The US Supreme Court’s decision in 303 Creative v Elenis, in which ADF represented graphic artist Lorie Smith, is relevant to Jack’s case. In June 2023, the Court ruled that Colorado cannot misuse its public-accommodation law to force people to express messages they disagree with. ADF has asked the Colorado Supreme Court to apply this ruling in Jack’s case to uphold his First Amendment rights.

As Jack has written:

“Six years later, I’m still in court. I’m again facing punishment for declining to express a message I don’t believe. But it’s not just my freedom at risk. It’s yours too.

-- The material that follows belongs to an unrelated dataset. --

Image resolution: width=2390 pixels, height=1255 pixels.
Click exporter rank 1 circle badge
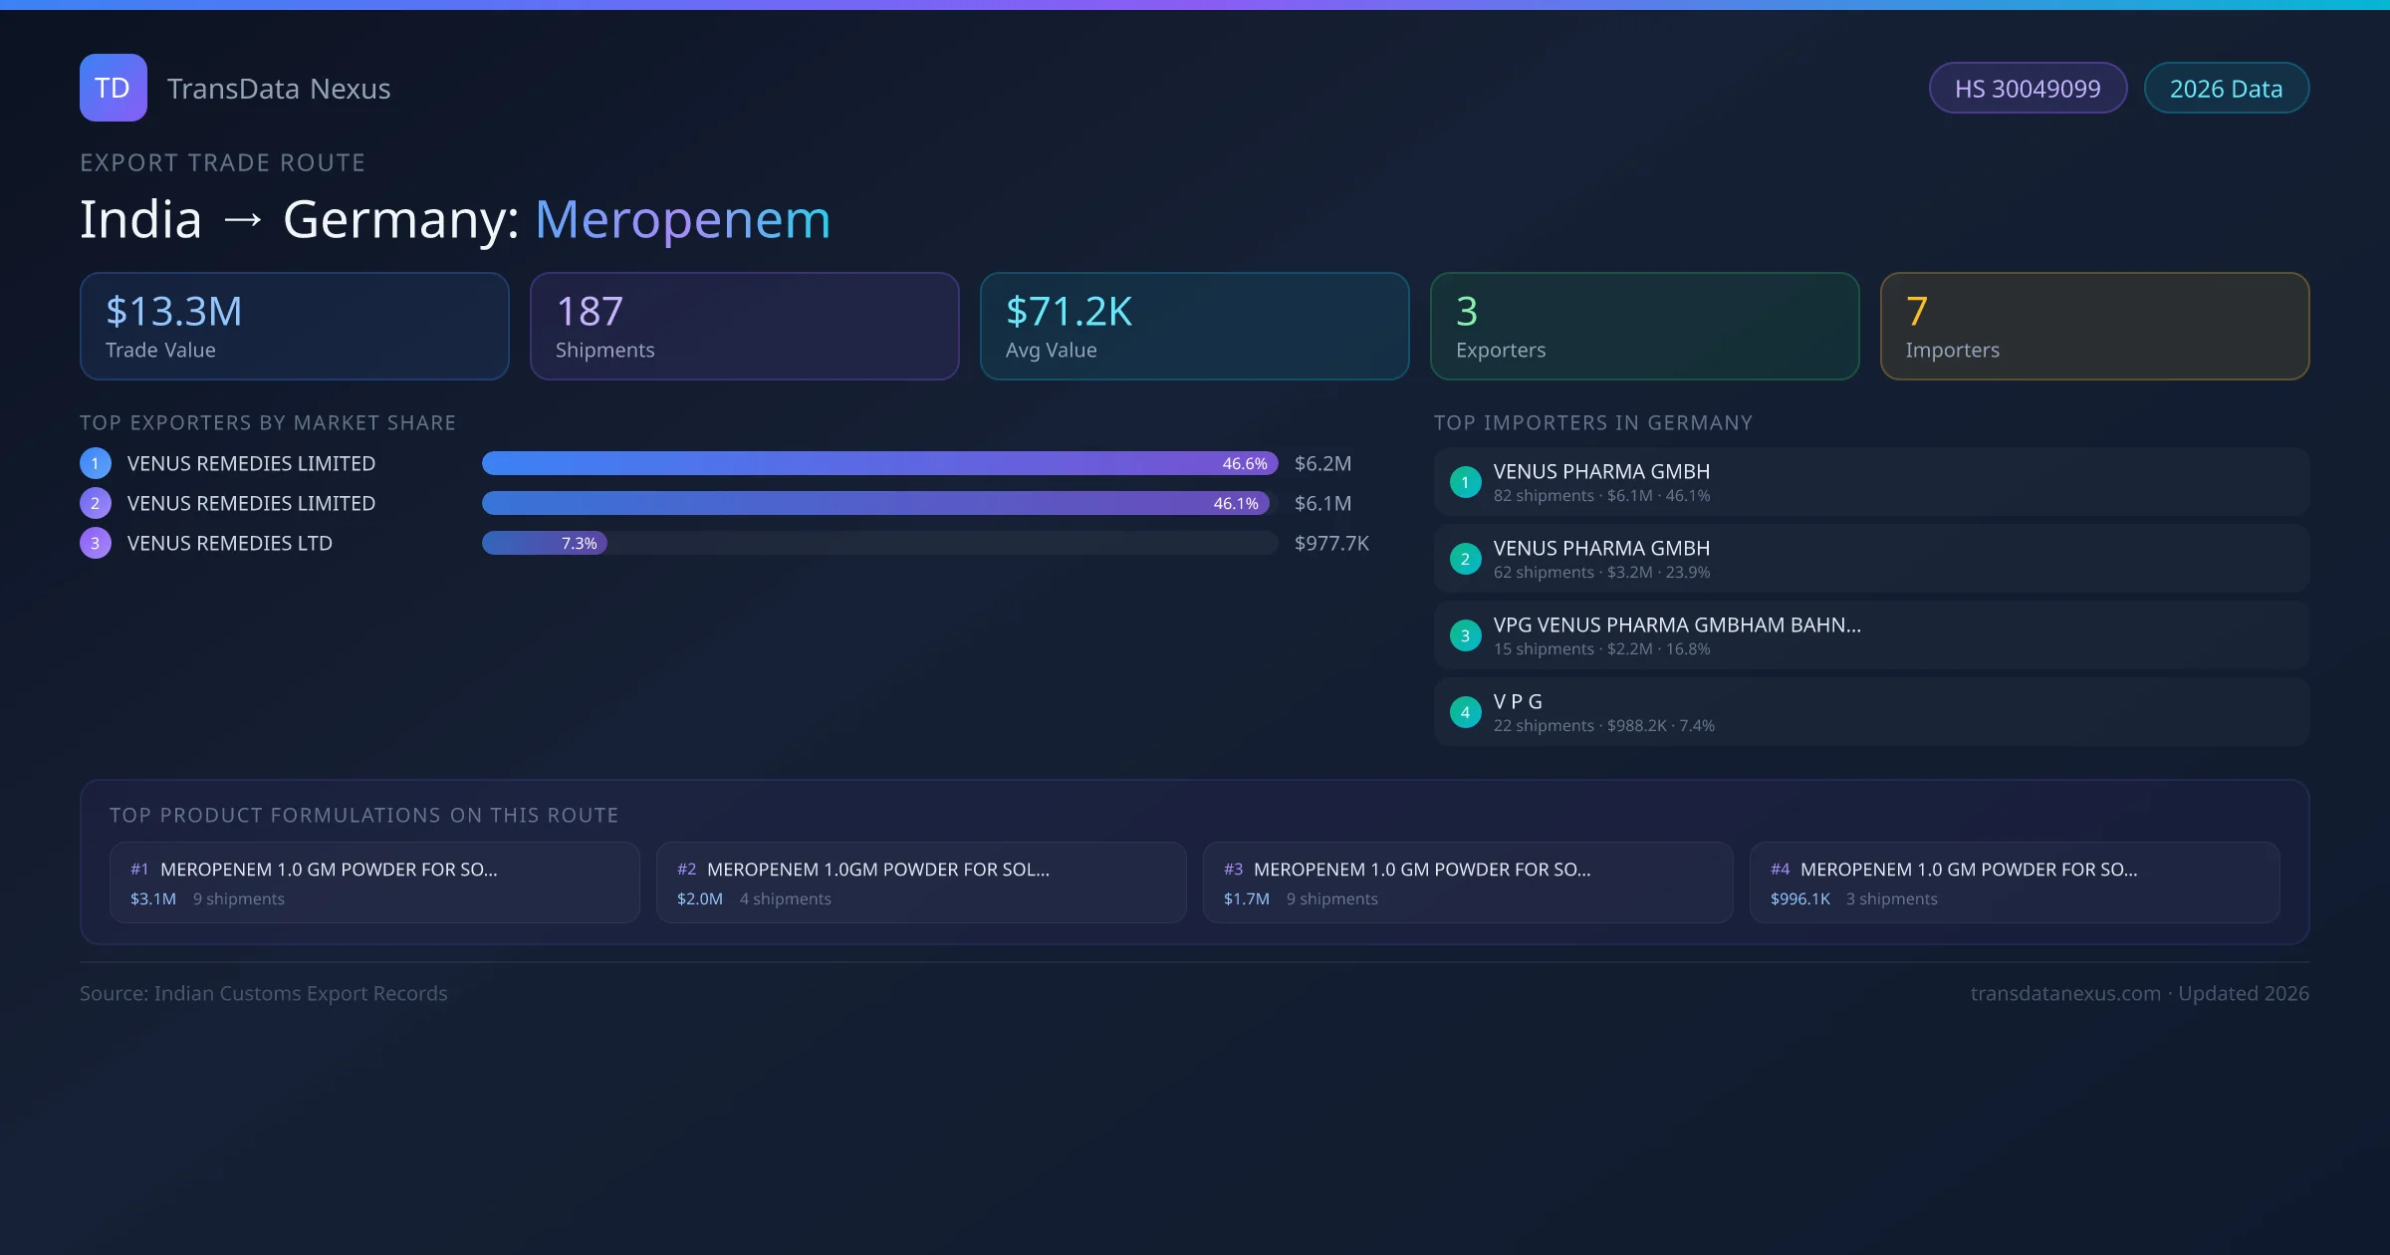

We can disagree about how to define marriage and whether someone can transition from male to female but still agree that the government should not force anyone to express a message they don’t believe”.

Jack’s case is an example of ‘lawfare’ being used against Christians who disagree with certain ideological narratives.  He has been dragged through the legal system for 12 years, even after the US Supreme Court found in his favour in 2018.

Similar cases of ‘lawfare’ being used to silence dissent can be seen here in Australia in HRLA cases involving Lyle Shelton, Jasmine Sussex, Jereth Kok and Jillian Spencer.  The process is the punishment, with many people tied up in court cases for many years.

HRLA represents individuals who, like Jack Phillips, find themselves targeted for their faith.